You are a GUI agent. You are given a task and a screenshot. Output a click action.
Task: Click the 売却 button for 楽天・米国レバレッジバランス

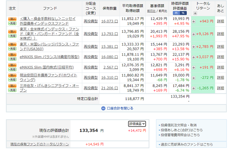pos(12,48)
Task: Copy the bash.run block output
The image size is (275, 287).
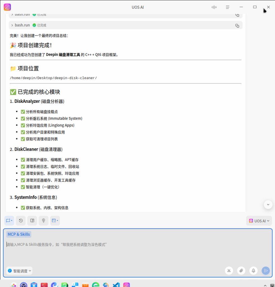Action: click(237, 26)
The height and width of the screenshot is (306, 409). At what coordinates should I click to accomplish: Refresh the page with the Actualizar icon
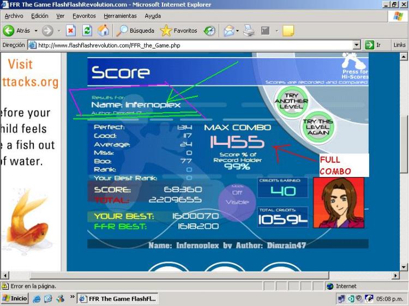[x=87, y=31]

--- --- ---

▸ **WORK INSTRUCTION**
The expected output is an exact retyping of the lines from the line with "Task: Copy the bash.run block output" through the last line of the data, with both ends kept and the pictures dropped.

▸ **ANSWER SECTION**
Task: Copy the bash.run block output
The image size is (275, 287).
Action: click(237, 26)
The height and width of the screenshot is (306, 409). At what coordinates should I click to accomplish: Refresh the page with the Actualizar icon
[x=87, y=31]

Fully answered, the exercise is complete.